HASTALIKLAR AŞILAR SAYESİNDE AZALDI
Dünyada aşılar sayesinde önlenen ölüm sayısının yılda 6 milyon olarak hesaplandığını belirten Dr. Öğr. Üyesi Emel Şen, “Çiçek hastalığı etkin bir aşı olduğu için ortadan kaldırılabilmiştir. Tip 2 poliovirus (çocuk felci) yüksek aşılama oranları sayesinde 10 yıldan fazladır görülmezken, Dünya Sağlık Örgütü 2019 yılı sonunda Tip 3 poliovirüsünün ortadan kaldırıldığını açıklamıştır. Bu hastalıklar dünyada kitle halinde ölümlere, sakatlıklara yol açmış tedavisi olmayan hastalıklardır. Kızamık, kızamıkçık, kabakulak, Hib (Hemophilus Influenza Tip B) enfeksiyonları aşılanmış toplumlarda görülmemektedir. Hastalık ancak başka bir bölgeden gelebilirse, toplumdaki aşısız ve duyarlı grupları etkileyebilmektedir” diye konuştu.

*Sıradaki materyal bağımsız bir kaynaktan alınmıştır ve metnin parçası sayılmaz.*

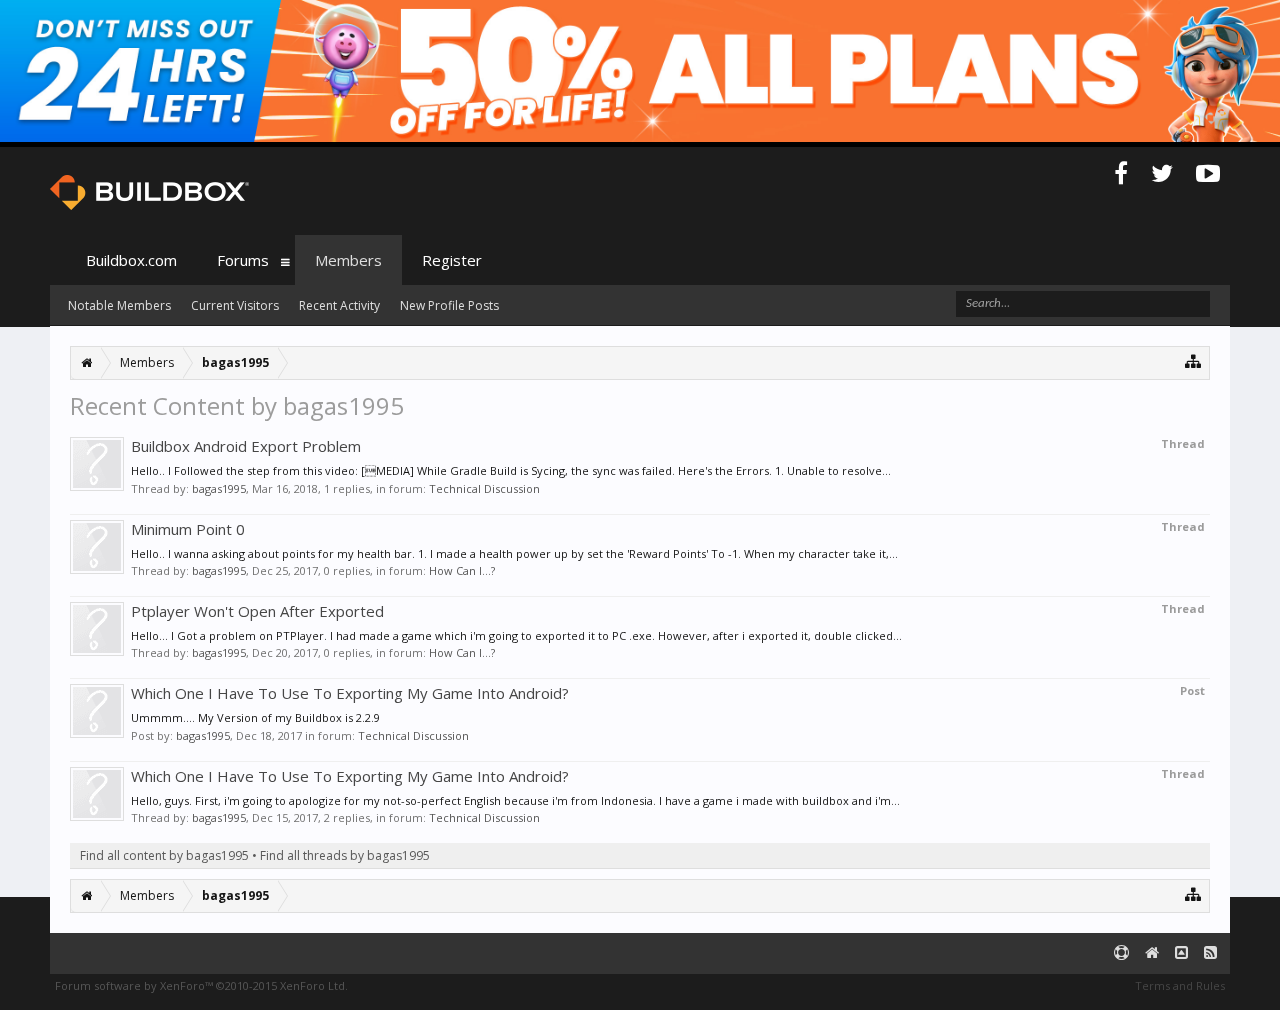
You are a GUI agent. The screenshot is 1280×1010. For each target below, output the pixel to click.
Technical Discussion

TOPLUMDAKİ ENFEKSİYON ZİNCİRİNİ KIRABİLİR
Aşıların yüzde 100 koruyucu olmadığını vurgulayan Dr. Öğr. Üyesi Emel Şen, “Bazen aşılanmış kişilerde de hastalık görülebilmekte, ancak hafif ve komplikasyonsuz seyretmektedir. Rotavirüs, su çiçeği ve boğmaca gibi hastalıkların aşılanmış kişiler hastalansa bile hafif geçirdikleri gösterilmiştir. Aşılar yüksek aşılama oranlarına ulaşıldığında yalnızca aşılanan kişileri değil, toplumda enfeksiyon zincirini kırdıkları için aşılanmayanları da korurlar” bilgilerini verdi.
Aşının istenmeyen etkisinden daha fazla
Çoğu aşı tereddüdünün aşıların istenmeyen etkilerinden kaynaklandığını işaret eden Dr. Öğr. Üyesi Emel Şen, “Elbette aşıların da ilaçların da yararları yanında istenmeyen etkileri vardır. İlaçların istenmeyen etkilerine daha kolay katlanılması ilaçların hastalara; aşının ise sağlam insana verilmesinden kaynaklanmaktadır. Aşının istenmeyen etkilerinin yanında hastalığın komplikasyonları çok daha fazladır. Bir aşının kullanıma girmesinin bazen en az 10 yıl sürebildiği bu dönemde tüm istenmeyen etkiler araştırılır, bu etkilerin hastalığın kötü etkileri yanında çok hafif olması durumunda aşı kullanıma girebilir. Kullanıma girdikten sonra da tüm istenmeyen etkiler Sağlık Bakanlığınca toplanır, belli aralıklarla sağlık kurumlarına bildirilir ve halen ciddi bir istenmeyen etki görülmemektedir” şeklinde konuştu.
Anne sütü ile beslenme de bir bağışıklıklama yöntemidir
Anne sütünün de bir bağışıklama yolu olduğunun altını çizen Dr. Öğr. Üyesi Emel Şen, “Yılda milyonlarca çocuğun ölümünü önleyen, ekonomik, yan etkisi olmayan, ağız yolundan verilebilen ve soğuk zincire ihtiyaç göstermeyen bir aşı olsa, bu halk sağlığı yönünden hemen uygulanması gerekli ideal bir bağışıklama yöntemini oluşturur. İşte anne sütü ile beslenme böyle bir bağışıklama yoludur. Soğuk zincir yerine sadece anneyi destekleme sıcak zincirini gerektirir” ifadelerini kullandı.